## LISTA DE TAREFAS
[A] Segundo o texto da página, quem mais morre nas periferias das cidades brasileiras?
[B] Reescreva o trecho das linhas abaixo que vai do início delas até a linha com "pyautogui.click(x=317, y=530)", inclusive, trocando "calendar icon" por "calendar button" e mantendo todo o resto igual. Deixe as imagens fora da resposta.
··· TEXTO DA PÁGINA
Advém daí o machismo e a cultura do estupro: as índias foram as primeiras a serem
violentadas pelo colonizador europeu, o que acabou naturalizando essa abominável prática de
invasão do corpo do outro, tempos depois aplicando-se o mesmo “método” no corpo da mulher negra
e da mulher branca. Os escravocratas, em uma sociedade patriarcal, tornaram legítima também a
decisão sobre o corpo da mulher, inclusive da sua esposa: bela, recatada e do lar, e da sua ama de
leite (a mãe preta), cujo leite afro acalentava seu filho branco.
Advém daí o racismo: o colonizador branco, com a chancela da religião cristã e da ciência,
arrogou para si a superioridade racial branca, em detrimento do negro, do indígena e do asiático.
Nem o questionável 13 de maio nem o estado democrático de direito superou isso. Isso é
reproduzido hoje em nível societário. Quem mais morre nas periferias das cidades brasileiras são
negros. Alguém cantou num passado recente “todo camburão tem um pouco de navio negreiro”.
······
··· DADOS FORNECIDOS
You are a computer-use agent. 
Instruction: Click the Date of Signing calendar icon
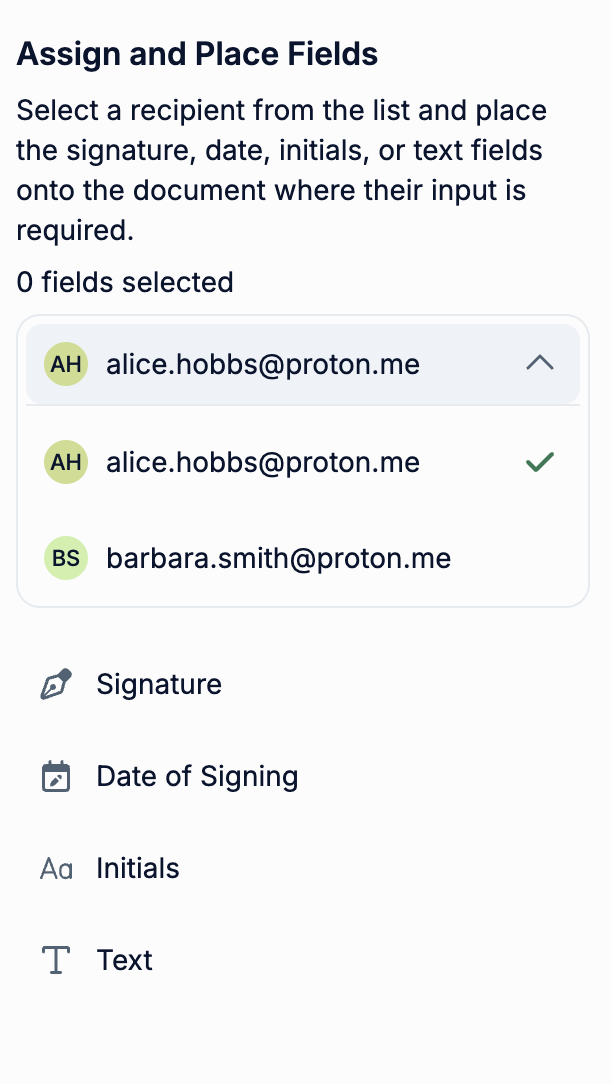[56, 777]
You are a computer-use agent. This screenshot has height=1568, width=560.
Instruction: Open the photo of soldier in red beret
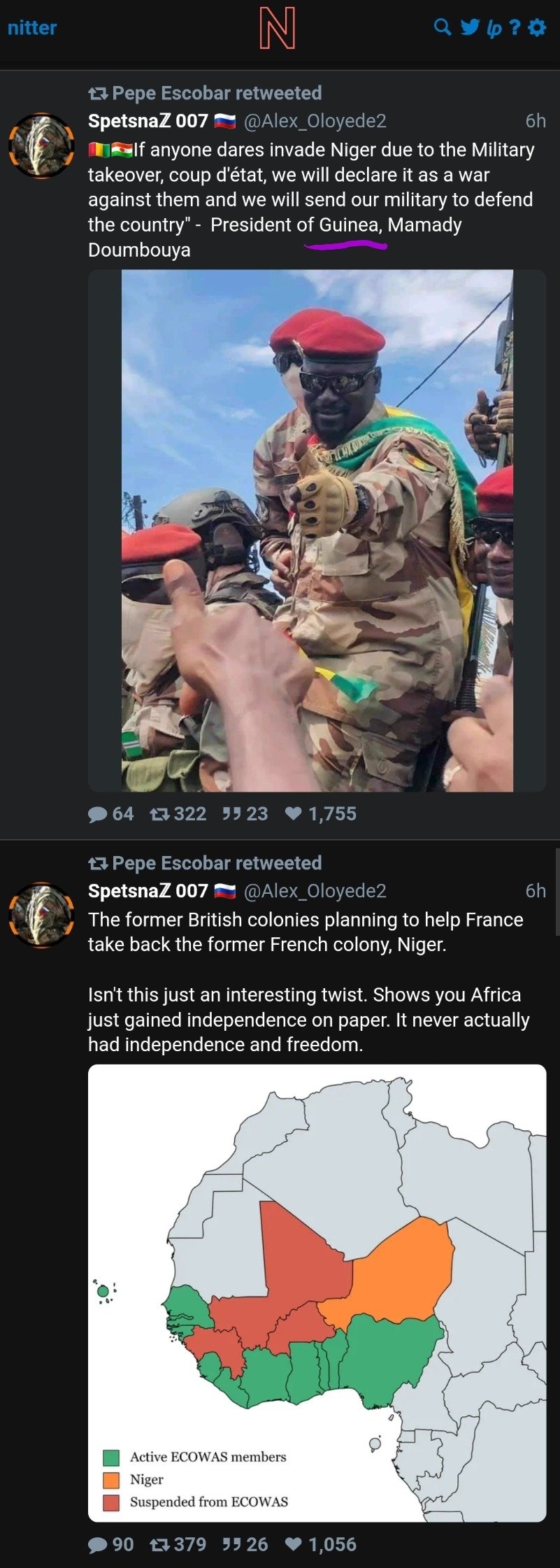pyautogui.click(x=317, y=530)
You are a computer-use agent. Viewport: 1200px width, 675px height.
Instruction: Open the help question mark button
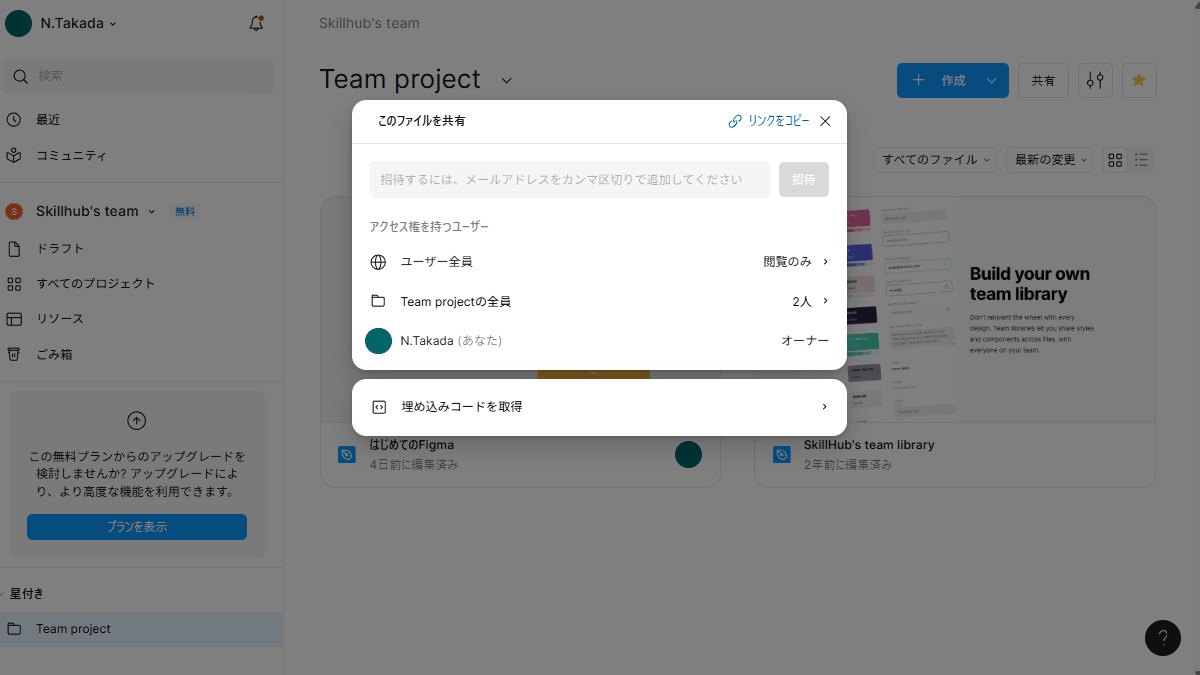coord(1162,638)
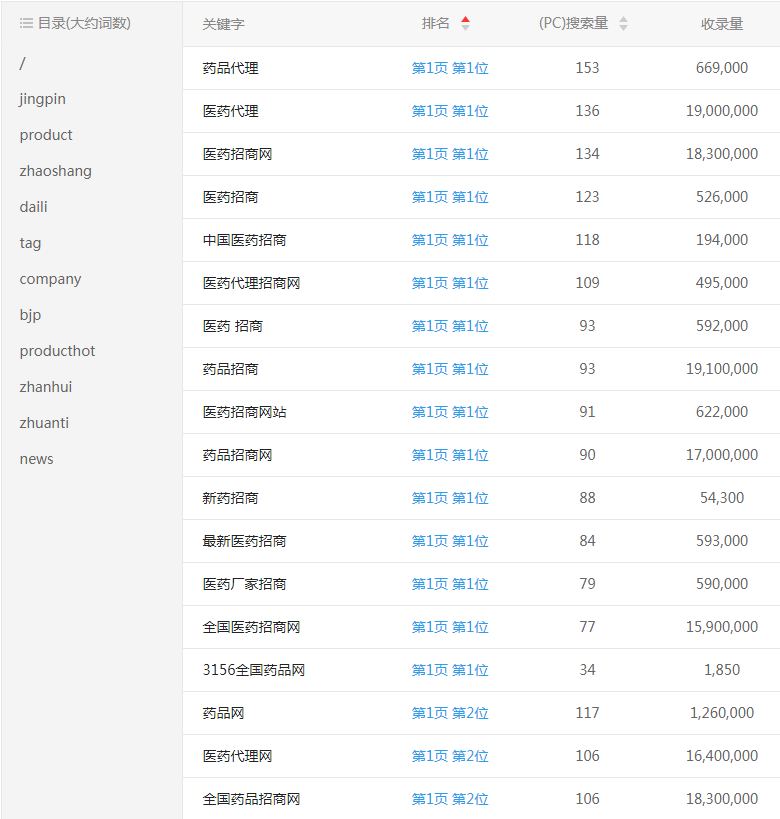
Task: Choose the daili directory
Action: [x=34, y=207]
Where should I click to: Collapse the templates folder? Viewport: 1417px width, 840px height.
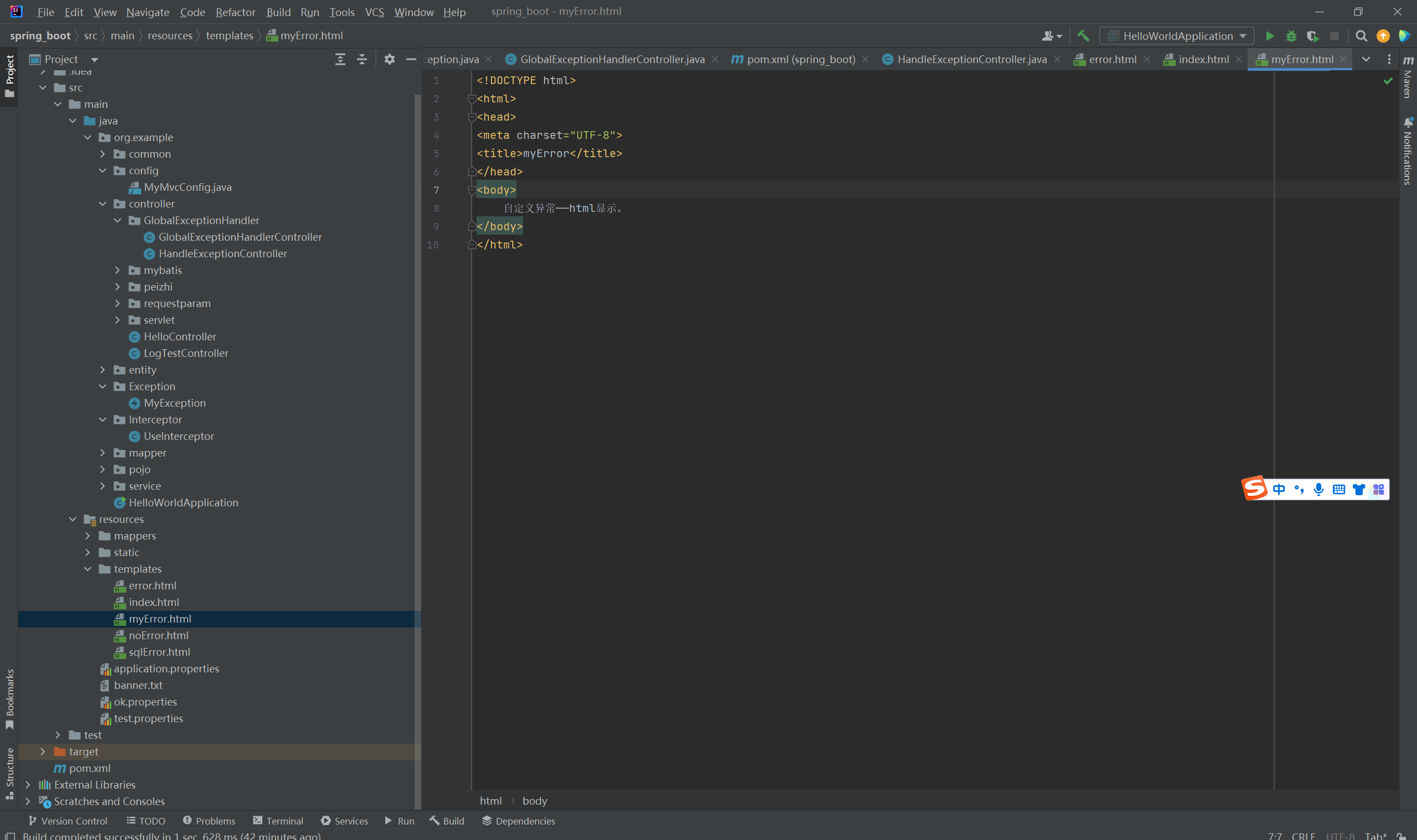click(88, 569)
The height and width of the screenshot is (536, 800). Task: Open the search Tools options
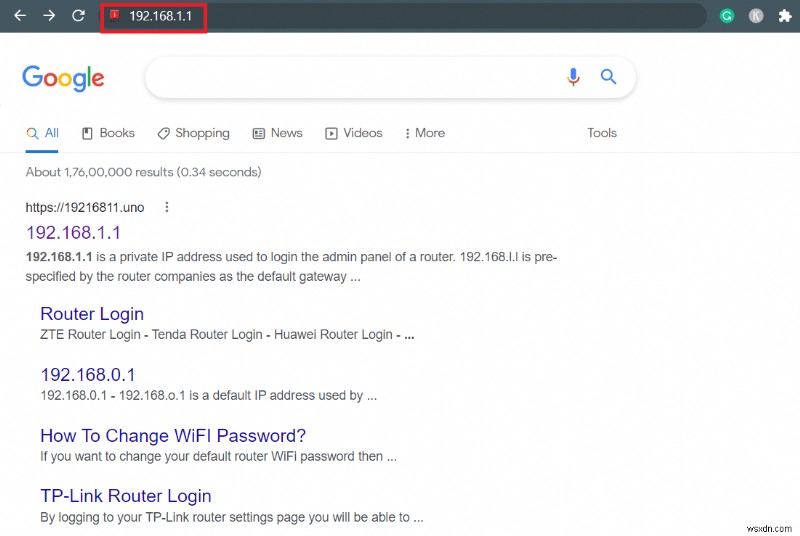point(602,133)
······
## RESPOSTAS POR TAREFA
[A] Negros.

[B]
You are a computer-use agent. 
Instruction: Click the Date of Signing calendar button
[56, 777]
You are a computer-use agent. This screenshot has height=1568, width=560.
Instruction: Open the photo of soldier in red beret
pyautogui.click(x=317, y=530)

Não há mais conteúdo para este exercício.